«Yo no veo fútbol por la tele, soy del equipo que gane. Lo único que me importa es jugar con mis amigos en la canchita de la esquina. Aparte no tengo tele», dijo Marcos, de siete años, con la remera repleta de agujeros que parecían sonreír y unos pantalones que chorreaban barro.
Ayer tierra y piedritas, goce, duchas de agua fría y barro; el club del barrio, el potrero, los amigos y un gol que nadie escucha. El banco de suplentes: el piso, la diversión y la justicia.
Hoy luces, gloria, papeles, multitudes y un estadio enmudecido ante cada llegada al arco, miles de argentinos inmóviles en cada jugada y un escenario que parece derrumbarse prendido fuego por la pasión desmedida.
Había llovido una semana en Esquel, pero los sueños seguían intactos. Era domingo y el equipo de Marcos se enfrentaba al de Matías, su mejor amigo.
Unos veinte chicos y madres tomaban mates mientras alentaban, riendo, a los dos. Ellos parecían estar divirtiéndose tanto que no se dieron cuenta del barro ni del sol, que secaba sus lágrimas.
Gol de Marcos; gambeteó a tres pibes y a lo Maradona definió tumbando el arco de maderitas al piso. Festejaron y gritaron todos. Los veinte que estaban en la canchita. Marcos se abrazó con su rival, pero sobre todo amigo, Matías.
Sin potreros no hay 10, sin compañerismo no hay equipo; sin alegría no hay victorias y sin amor genuino por jugar, no hay fútbol.

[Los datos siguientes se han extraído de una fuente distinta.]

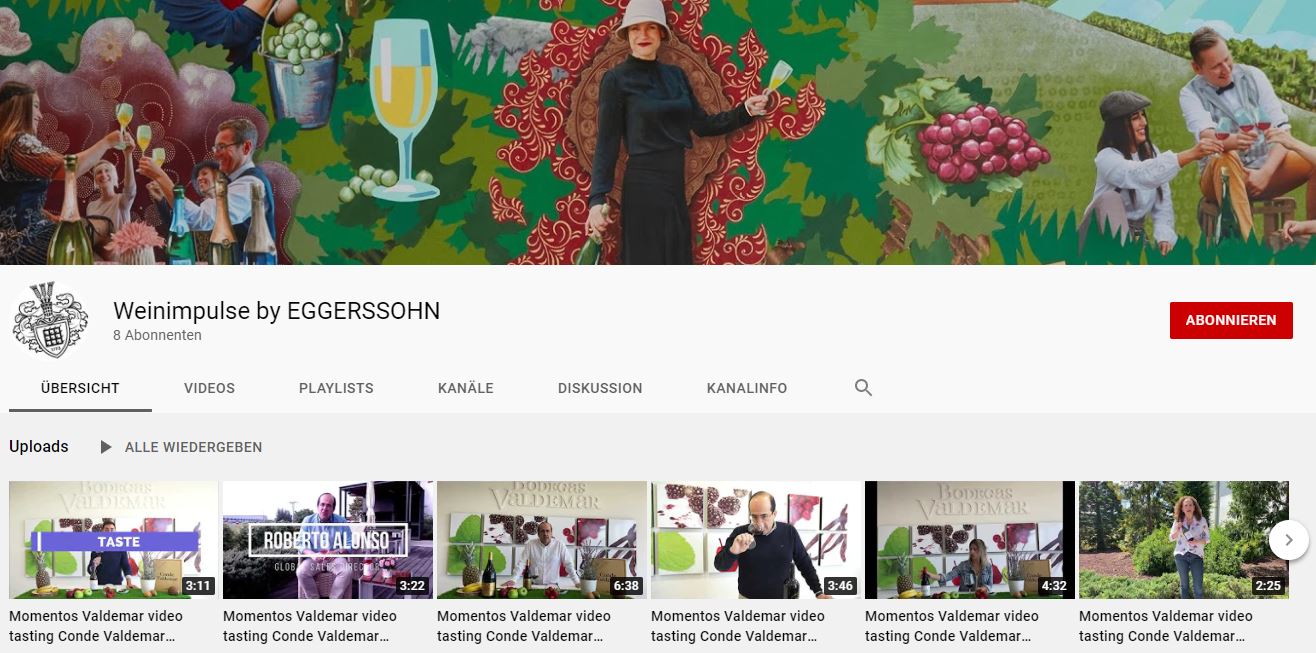This screenshot has width=1316, height=653.
Task: Open the Kanalinfo tab
Action: (746, 388)
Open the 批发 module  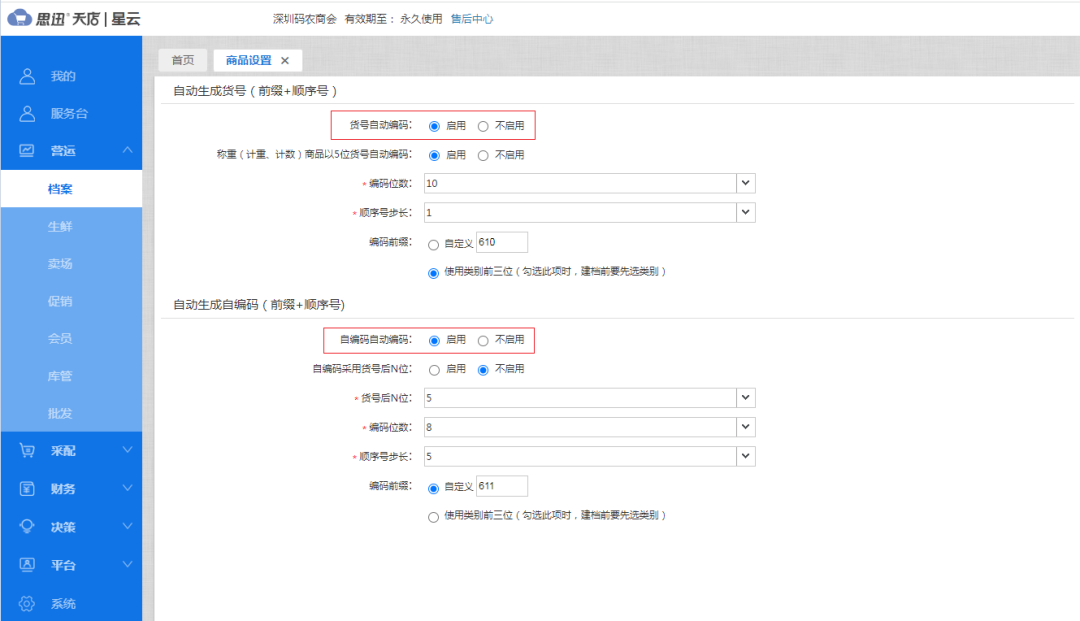point(63,412)
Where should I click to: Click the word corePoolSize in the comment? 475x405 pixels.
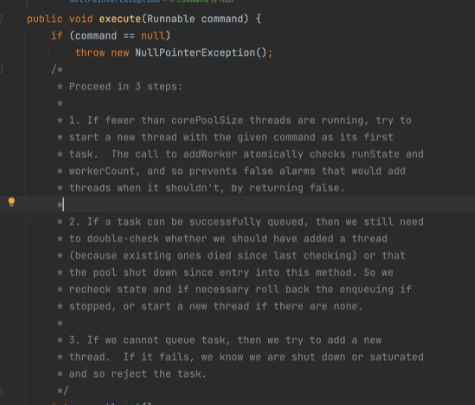click(207, 120)
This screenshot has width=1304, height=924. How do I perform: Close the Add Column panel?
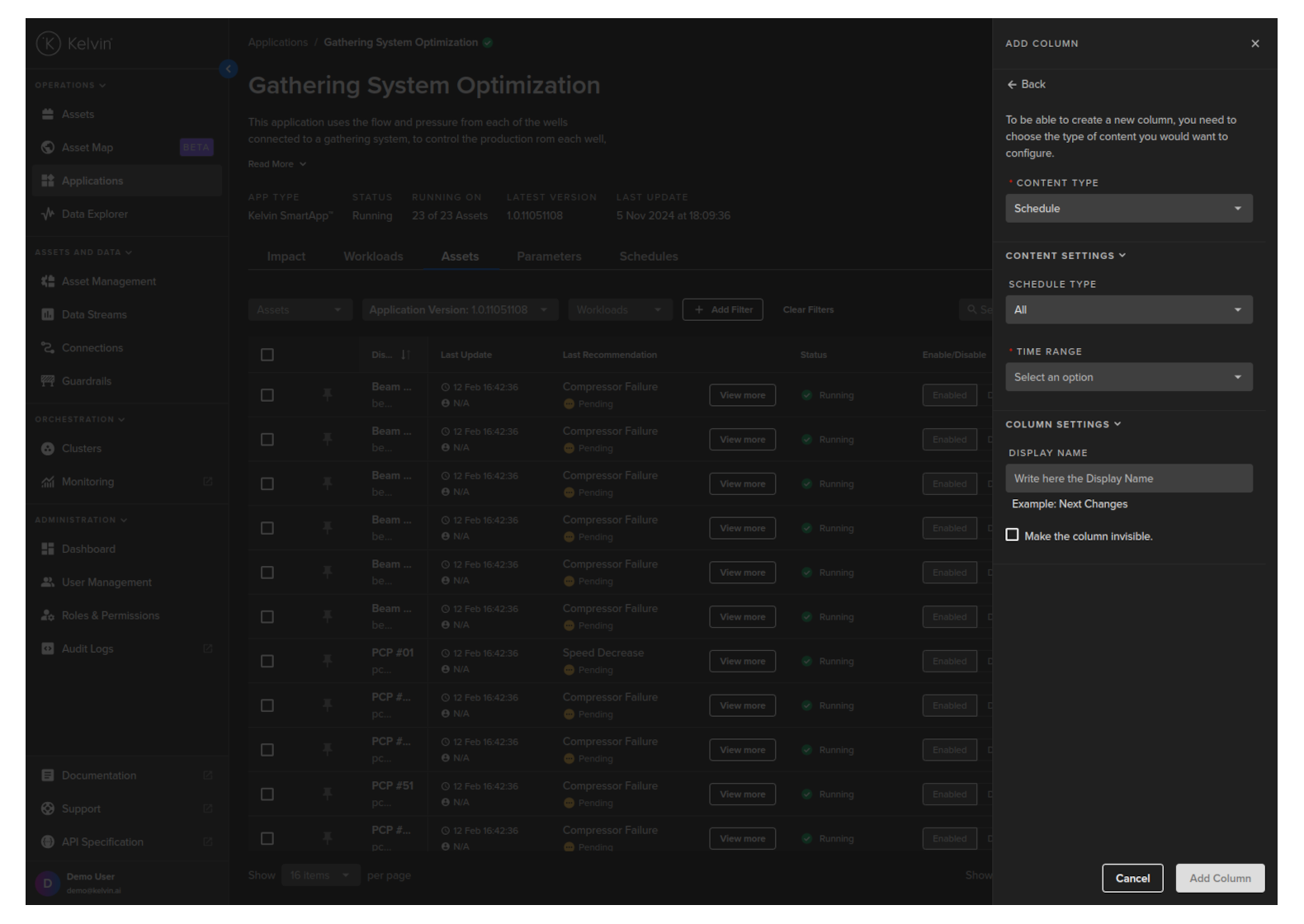(1254, 44)
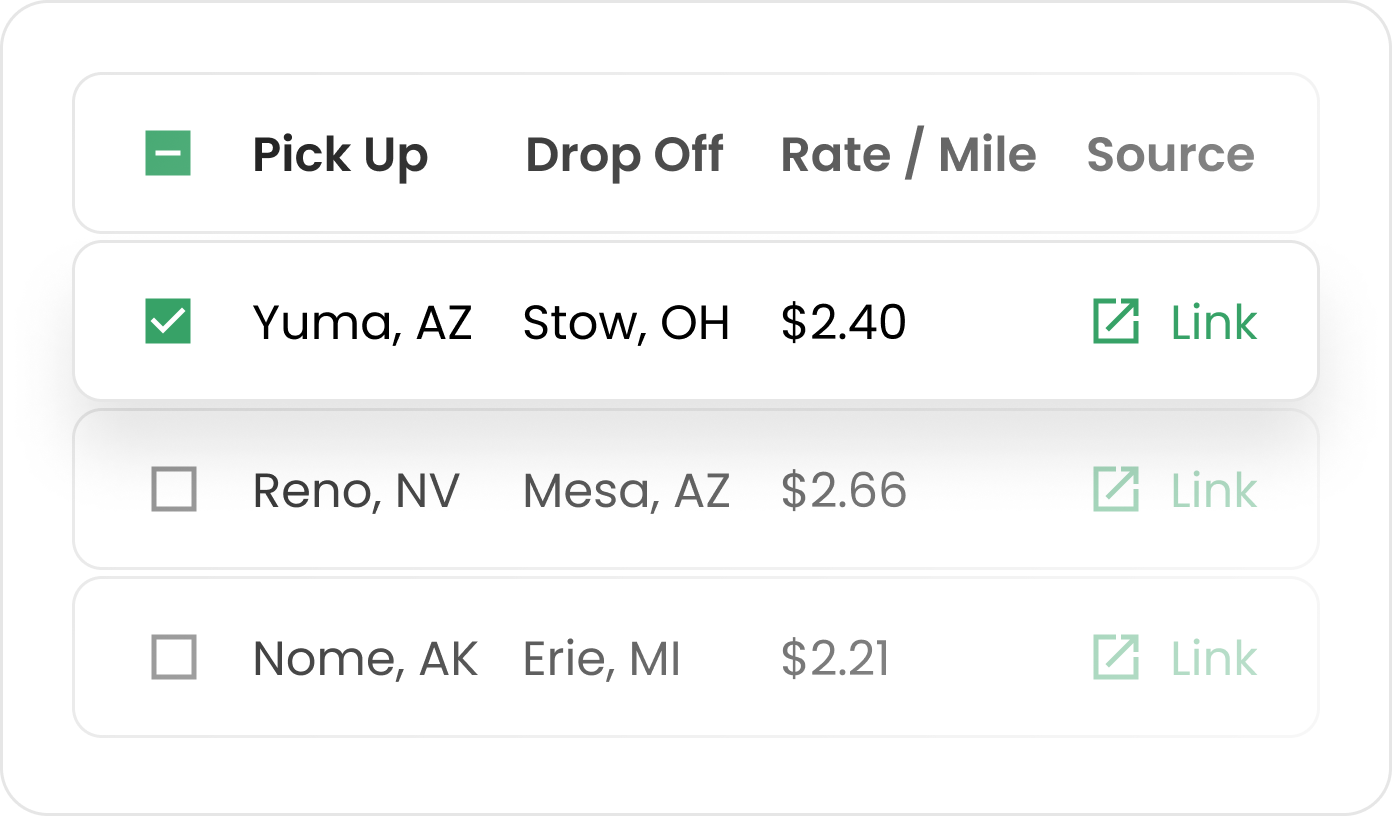This screenshot has height=816, width=1392.
Task: Click the Source column header
Action: [x=1170, y=155]
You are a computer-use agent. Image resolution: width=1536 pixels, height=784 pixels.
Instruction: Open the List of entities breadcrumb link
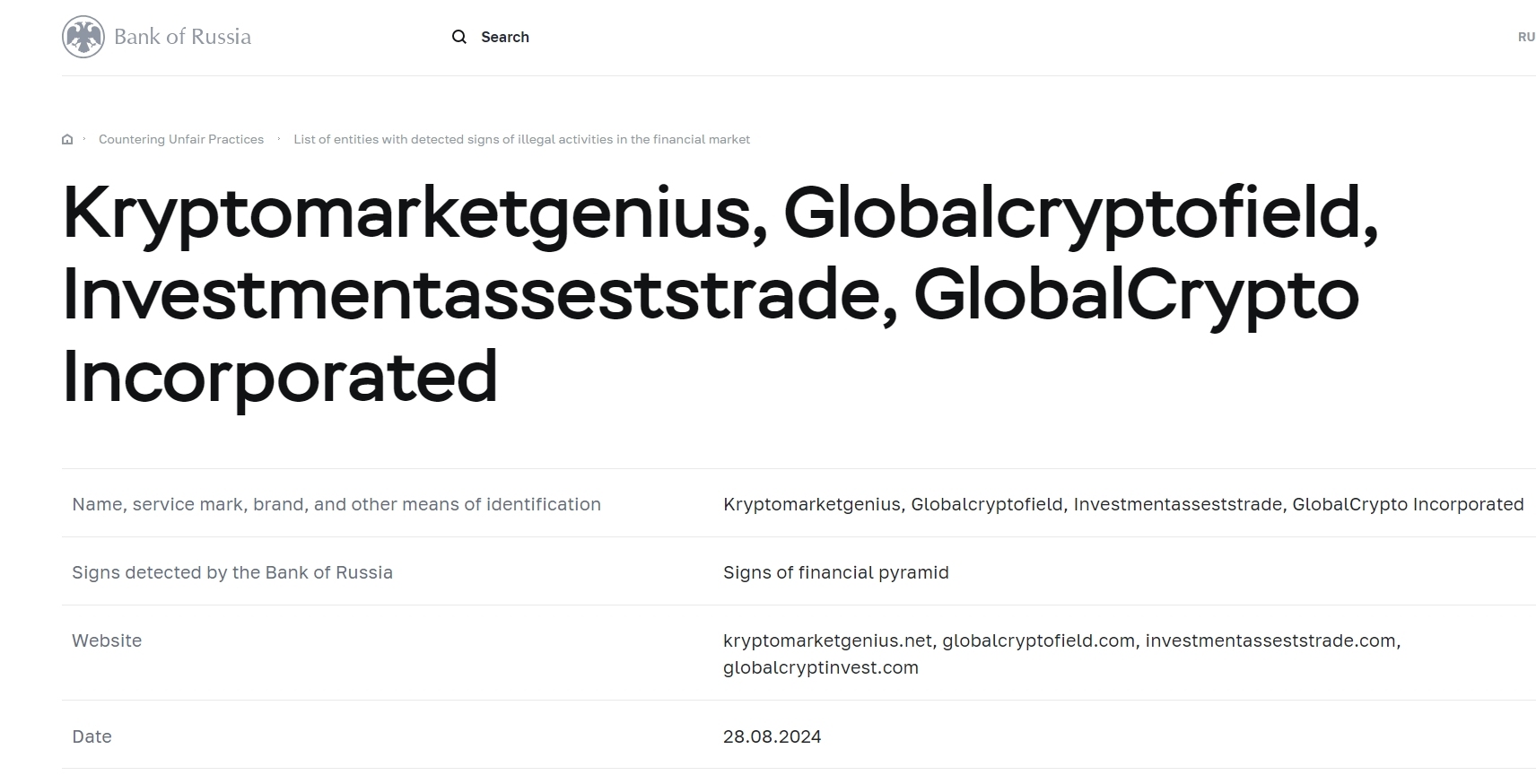pos(521,139)
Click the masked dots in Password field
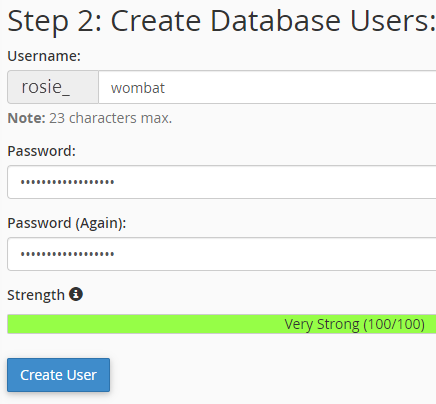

Terminó el partido y los dos festejaron como si hubiesen ganado juntos la Copa del Mundo y como si hubieran estado en el mismo equipo. Es que para ellos, ese lugar, era el estadio más grande . Y ningún barro los ensuciaba con tanta alegría.
El sol se escondió detrás de la montaña y sus sonrisas iluminaron el potrero.